Last week, News Corp deputy chairman Chase Carey claimed that the firm's 700p per share offer for Sky is "full and fair", despite the bid being swiftly rejected by Sky's board.
Sky's directors, led by deputy chairman Nicholas Ferguson, indicated that 800p was the minimum offer level to start serious negotiations.
The board's stance is also backed by the majority of Sky investors holding the 60.9% of the firm not already owned by Rupert Murdoch's News Corp.
Despite Carey's comments, the majority of analysts and experts believe that the firm will increase its offer for Sky to complete the deal, reports The Financial Times.
The current bid of 700p would involve News Corp paying £7.37 billion for the remaining Sky shares, valuing the company at £12.27bn. However, an offer of 800p would increase the firm's outlay to £8.43bn.
Stephen Adams, head of UK equities at Aegon Asset Management, said: "Our view is that an offer in excess of £8 is needed. All the key metrics you would look at in an independent business look better now than prior to the bid."

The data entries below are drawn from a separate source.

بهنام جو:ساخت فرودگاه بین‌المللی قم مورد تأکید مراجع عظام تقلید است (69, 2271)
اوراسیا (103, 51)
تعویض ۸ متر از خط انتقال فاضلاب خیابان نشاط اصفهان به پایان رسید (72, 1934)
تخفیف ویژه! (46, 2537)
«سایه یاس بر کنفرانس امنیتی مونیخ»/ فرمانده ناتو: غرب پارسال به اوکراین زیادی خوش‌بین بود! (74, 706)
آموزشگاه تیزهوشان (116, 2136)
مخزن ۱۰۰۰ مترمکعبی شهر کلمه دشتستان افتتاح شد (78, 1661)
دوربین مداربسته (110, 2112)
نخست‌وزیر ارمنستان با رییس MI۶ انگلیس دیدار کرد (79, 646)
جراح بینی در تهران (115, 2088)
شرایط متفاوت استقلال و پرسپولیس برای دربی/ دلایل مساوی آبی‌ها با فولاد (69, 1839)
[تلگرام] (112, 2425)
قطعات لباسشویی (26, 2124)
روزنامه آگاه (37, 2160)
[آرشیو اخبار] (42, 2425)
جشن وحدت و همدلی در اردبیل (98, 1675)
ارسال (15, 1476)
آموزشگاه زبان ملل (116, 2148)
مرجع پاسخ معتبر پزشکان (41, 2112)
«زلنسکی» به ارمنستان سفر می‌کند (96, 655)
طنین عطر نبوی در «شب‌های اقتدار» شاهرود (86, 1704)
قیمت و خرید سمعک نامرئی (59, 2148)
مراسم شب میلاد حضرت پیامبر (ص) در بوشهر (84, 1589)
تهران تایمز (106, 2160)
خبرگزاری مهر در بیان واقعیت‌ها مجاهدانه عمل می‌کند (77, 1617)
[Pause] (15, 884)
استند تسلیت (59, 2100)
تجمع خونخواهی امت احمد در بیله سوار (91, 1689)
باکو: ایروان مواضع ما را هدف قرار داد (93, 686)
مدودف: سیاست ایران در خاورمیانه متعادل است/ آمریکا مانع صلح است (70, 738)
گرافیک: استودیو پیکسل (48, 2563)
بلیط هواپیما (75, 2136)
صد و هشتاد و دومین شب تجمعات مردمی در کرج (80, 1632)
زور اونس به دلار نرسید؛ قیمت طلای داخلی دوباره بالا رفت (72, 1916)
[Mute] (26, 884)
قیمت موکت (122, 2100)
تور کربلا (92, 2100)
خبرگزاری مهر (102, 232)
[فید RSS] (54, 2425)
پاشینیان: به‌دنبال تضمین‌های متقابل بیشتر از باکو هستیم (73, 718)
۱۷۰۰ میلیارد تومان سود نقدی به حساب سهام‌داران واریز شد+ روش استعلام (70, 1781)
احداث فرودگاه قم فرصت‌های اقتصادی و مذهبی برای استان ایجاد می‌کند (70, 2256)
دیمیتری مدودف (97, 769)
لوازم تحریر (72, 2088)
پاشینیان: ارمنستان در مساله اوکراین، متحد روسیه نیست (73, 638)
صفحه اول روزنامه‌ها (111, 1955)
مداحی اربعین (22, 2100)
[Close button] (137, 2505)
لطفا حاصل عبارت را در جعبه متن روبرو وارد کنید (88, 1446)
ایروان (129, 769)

However, a source close to Sky said that the firm's non-executive directors could drive up the price so high that News Corp may seek other solutions.
"The non-execs have not even agreed on 800p as the price they would accept," the source said.
"It could be 830p before they would recommend a bid to shareholders and perhaps News couldn't afford that. They could go hostile."
There is also concern within Sky that some of the senior management team could look to leave rather than face a potential reduction in their independence under sole News Corp ownership.
A senior insider said: "Under Jeremy [Darroch, Sky's chief executive], there is a really good, collegiate feel to the place with everyone working to drive shareholder value, and that is simply not going to happen in the same way with News Corp making all the decisions. There will be people who leave."
A major Sky investor added: "I think executives leaving is not just a possibility, it is an inevitability. Perhaps this won't happen immediately but it is clearly a very different ownership model."
While haggling over price, Sky and News Corp have agreed to co-operate on tackling the regulatory issues around the deal at Brussels and London, which could take a year to complete.
Last month, Sky reported an 11% increase in revenue to £5.9 billion in the three months to June 30, with operating profit up 10% year-on-year to £855m.